* _Vorliegender Textauszug_:
# taz.de -- Friedenspreis des Deutschen Buchhandels: Chronist seiner Generation
       
       > Der chinesische Dichter Liao Yiwu erhält den Friedenspreis. Für seine
       > Werke, seine Sprachmacht, seinen Mut. Momentan lebt er als Exilant in
       > Deutschland.
       
 (IMG) Bild: Liao Yiwu wird den Preis im Oktober auf der Frankfurter Buchmesse erhalten.
       
       BERLIN taz | Erst vor ein paar Wochen saß der chinesische Autor Liao Yiwu
       mit Literaturnobelpreisträgerin Herta Müller in der Berliner Schaubühne zum
       wiederholten Male auf einem Podium. Thema des Abends war die Angst, der
       ständige Begleiter in totalitären Regimes wie denen Rumäniens vor 1989 und
       Chinas bis heute.
       
       Und während die aus dem Banat stammende Herta Müller, die vom Geheimdienst
       verfolgt wurde und 1987 nach Deutschland ausreisen konnte, weit ausholte
       und lang über ihr kompliziertes „Wühlen“ und das „Gezerre“ sprach, das
       entsteht, wenn man die Angst mit den Mitteln der Sprache zu bezwingen
       versucht, konterte Liao Yiwu eher trocken. „Du bist halt eine Frau“, sagte
       er irgendwann sogar augenzwinkernd. „Wir Männer interessieren uns eher für
       die platte Wirklichkeit.“
       
       Was Liao Yiwu mit viel chinesischem Machismo und einer erfrischenden Prise
       Selbstironie anzudeuten versuchte, war das: Liao Yiwu ist ein Dokumetarist,
       ein Chronist – und dies macht ihn zu einer der wichtigsten und
       eindrucksvollsten Stimmen der chinesischen Gegenwartsliteratur. In einem
       Interview sagte er einmal, er sei das Aufnahmegerät seiner Generation.

* _Zu bearbeitende Aufgaben_:
A. Nenne alle Staaten, die der Artikel über Liao Yiwu namentlich erwähnt.
B. Gib aus dem Artikel über Liao Yiwu die Passage von „# taz.de -- Friedenspreis“ bis „Frankfurter Buchmesse erhalten.“ wortgetreu wieder.

Einträge zur Position von Bildschirmelementen
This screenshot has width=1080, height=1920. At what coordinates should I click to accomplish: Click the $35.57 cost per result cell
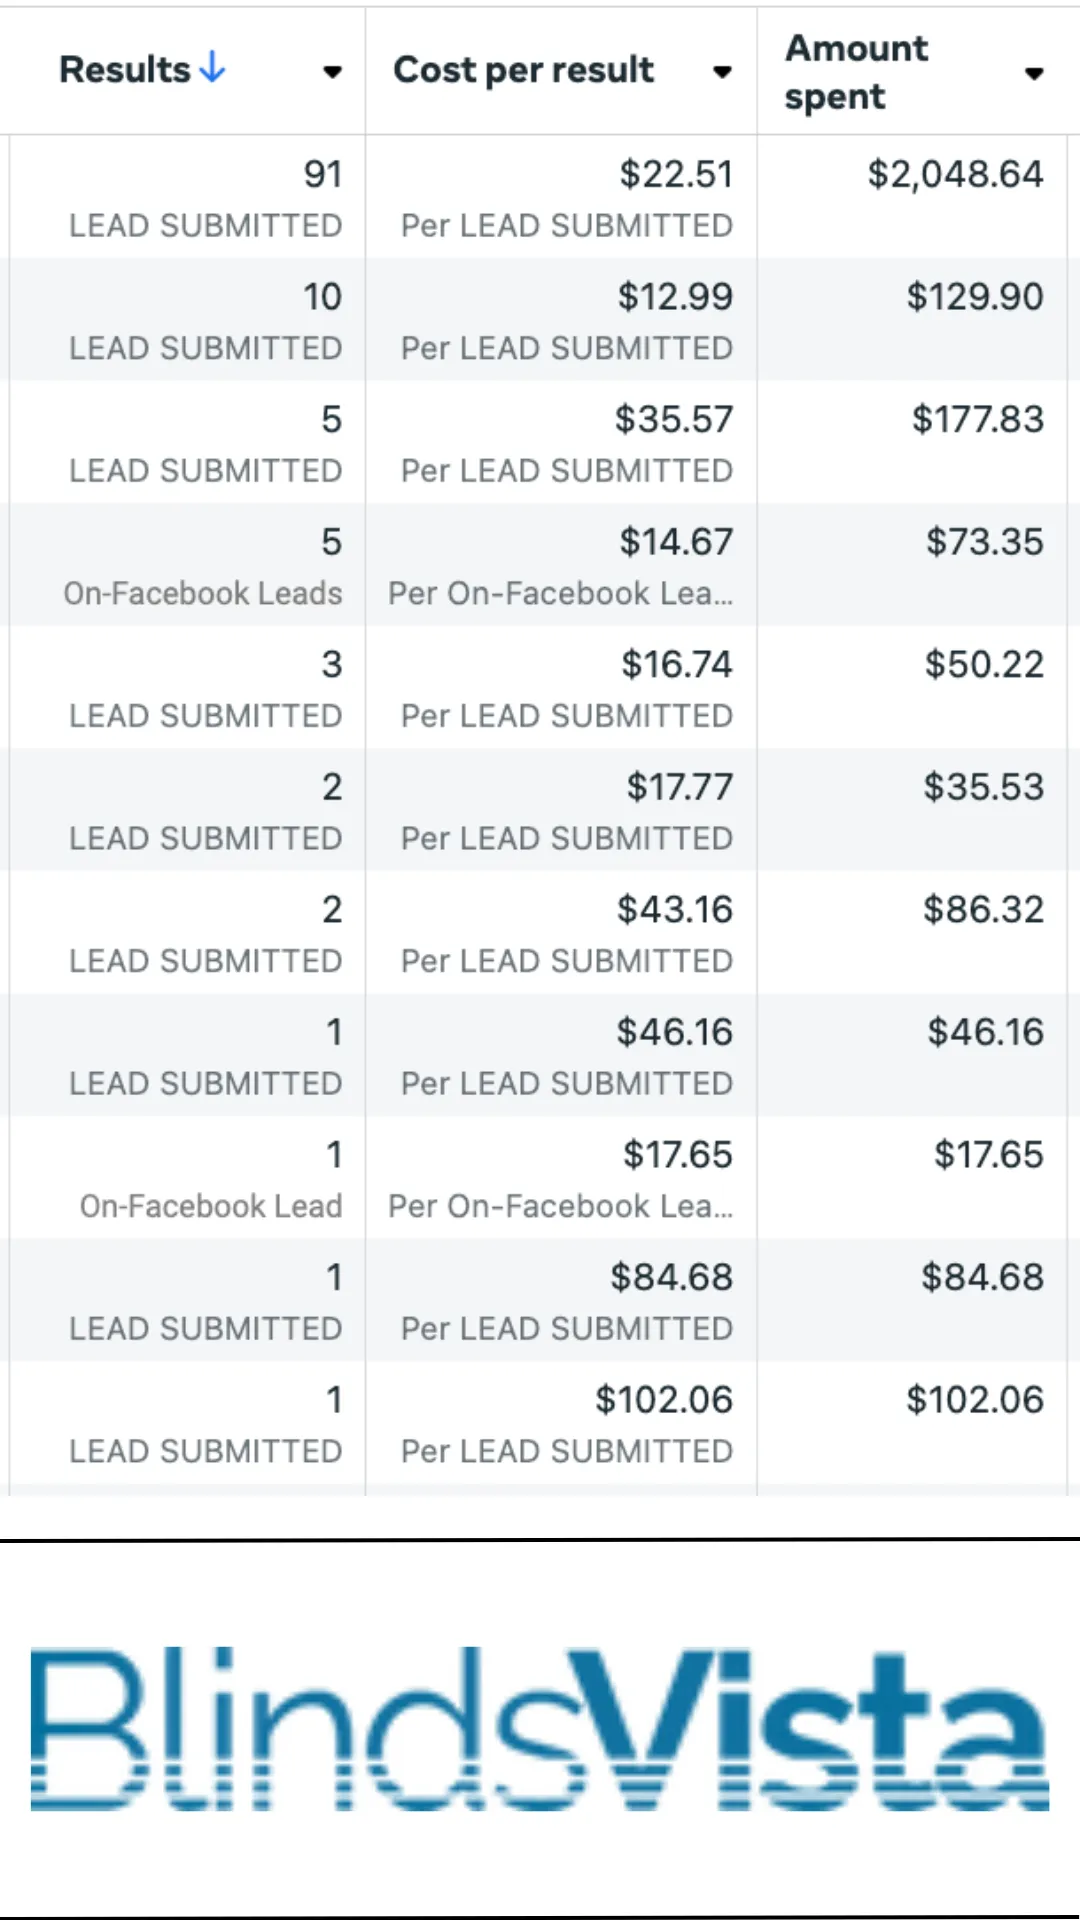click(x=566, y=443)
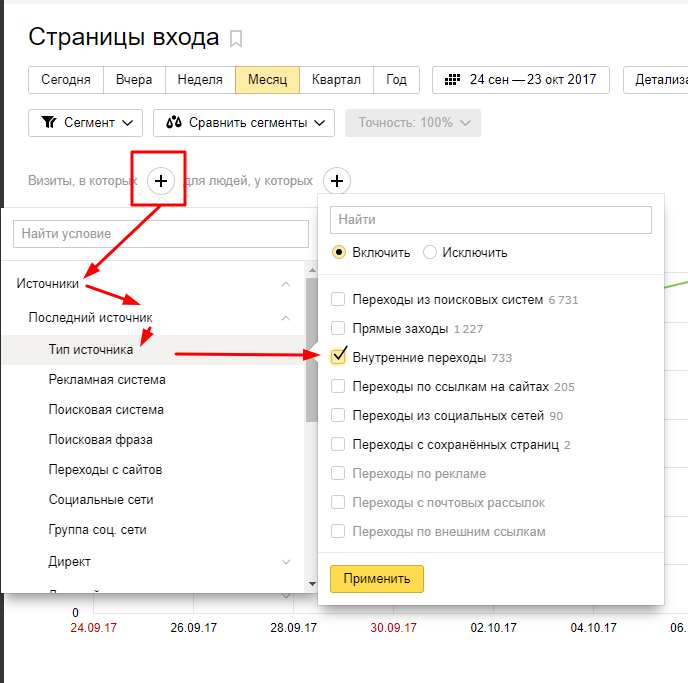
Task: Select the Включить radio button
Action: point(339,252)
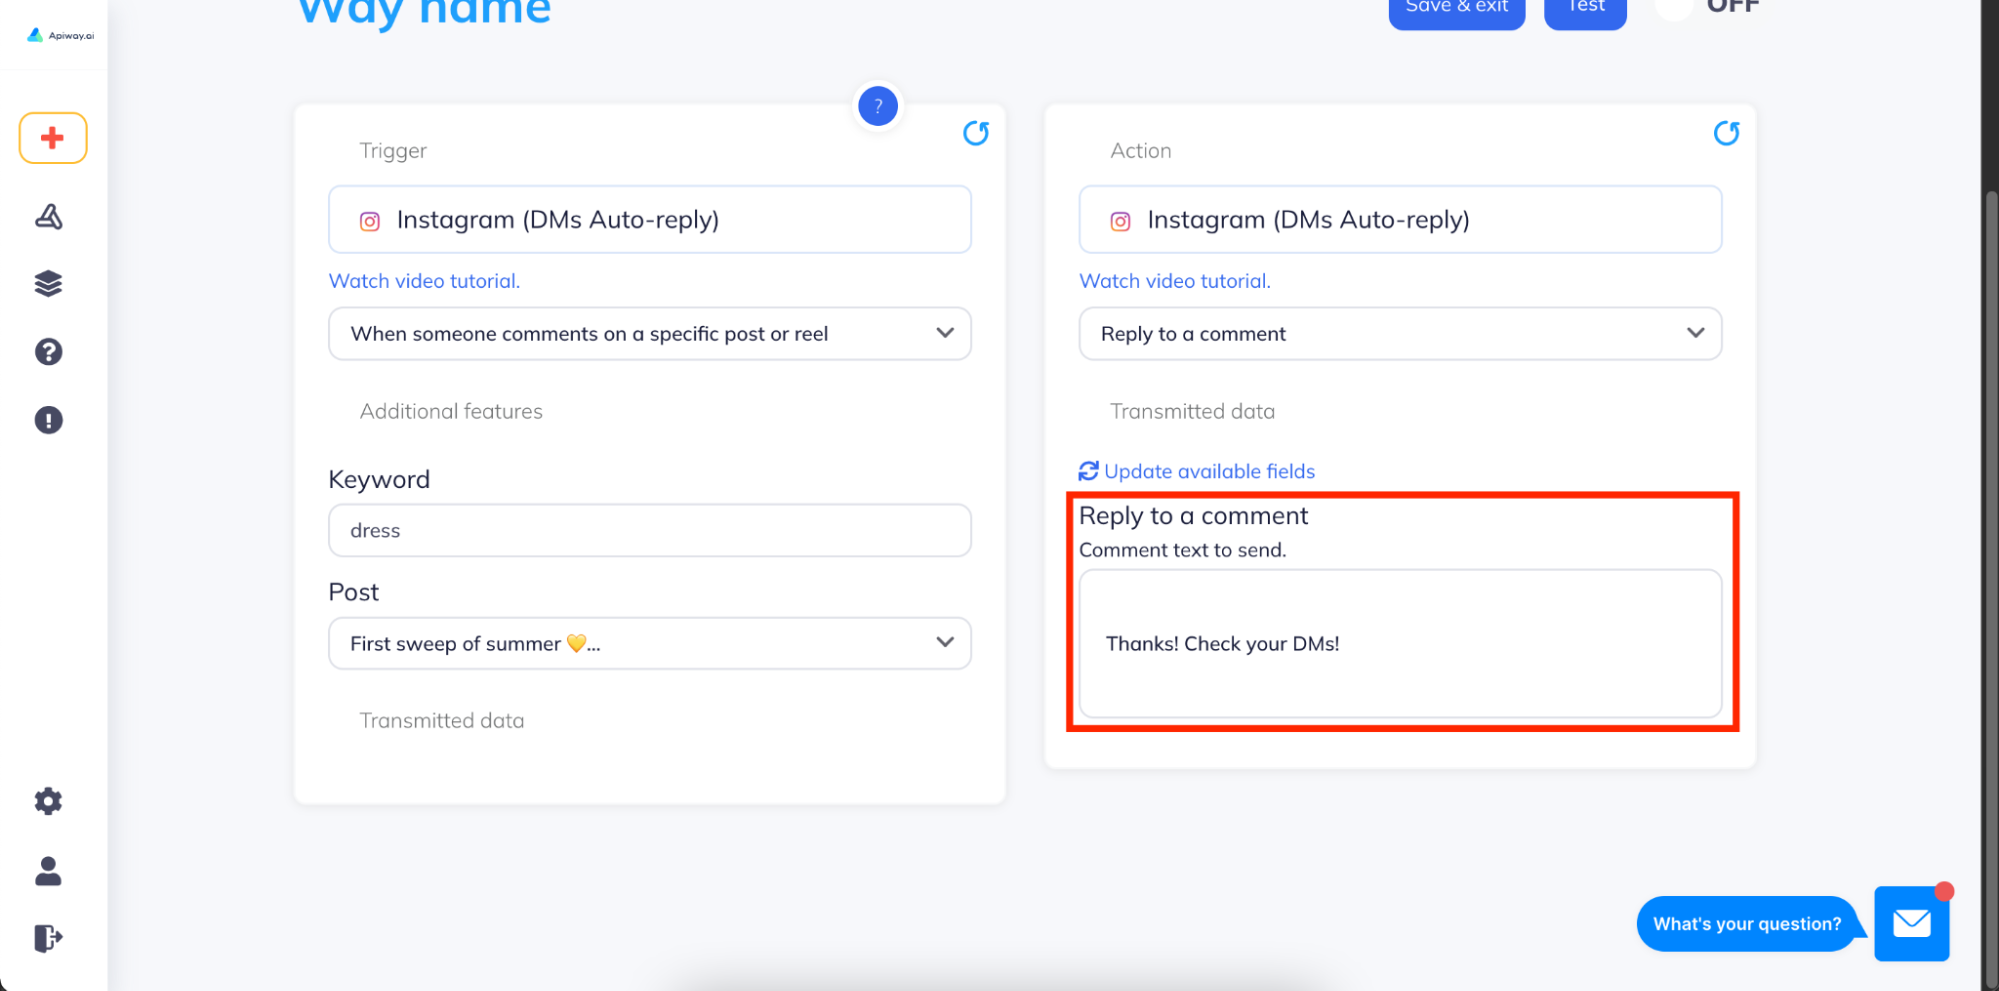Click the blue question mark bubble
This screenshot has width=1999, height=991.
[878, 106]
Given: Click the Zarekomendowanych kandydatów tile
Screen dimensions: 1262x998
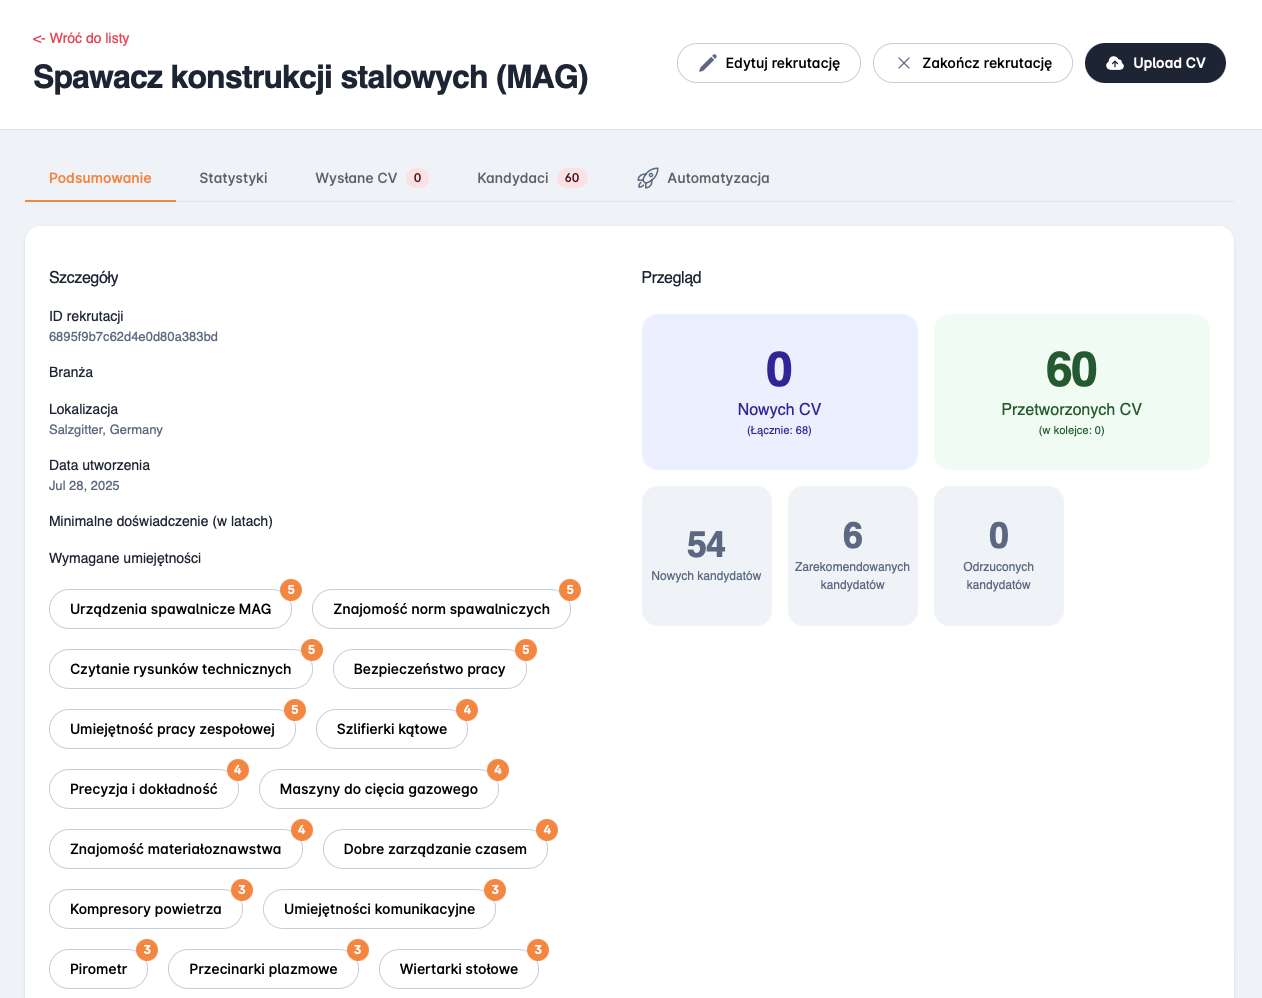Looking at the screenshot, I should tap(853, 556).
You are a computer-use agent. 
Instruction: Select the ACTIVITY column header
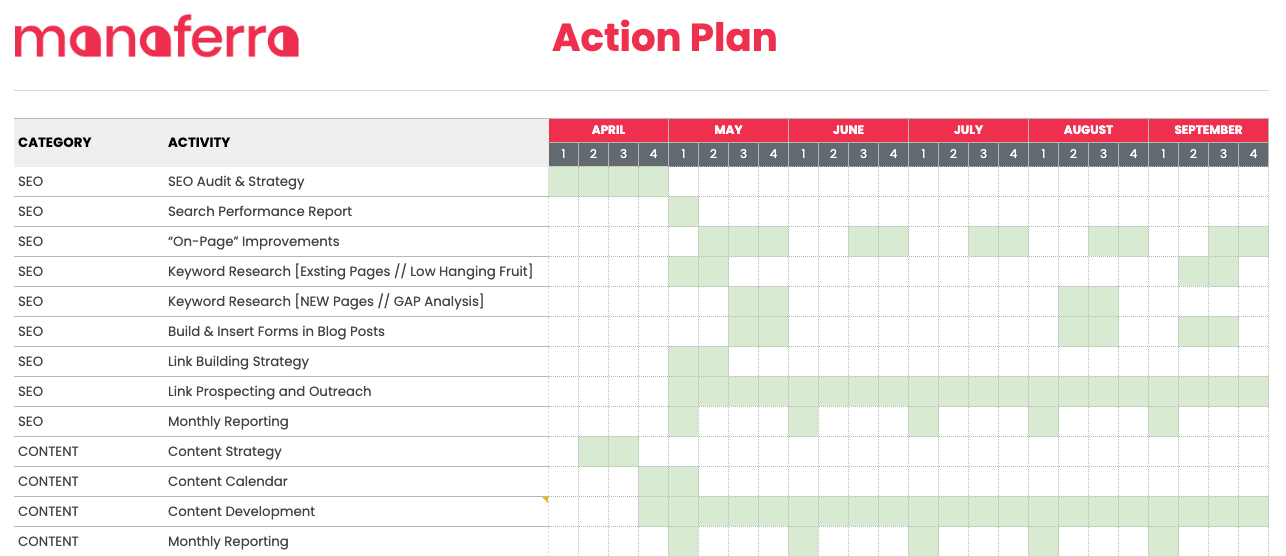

* _Lösungen_:
A. Rumänien, China, Deutschland

B.
# taz.de -- Friedenspreis des Deutschen Buchhandels: Chronist seiner Generation
       
       > Der chinesische Dichter Liao Yiwu erhält den Friedenspreis. Für seine
       > Werke, seine Sprachmacht, seinen Mut. Momentan lebt er als Exilant in
       > Deutschland.
       
 (IMG) Bild: Liao Yiwu wird den Preis im Oktober auf der Frankfurter Buchmesse erhalten.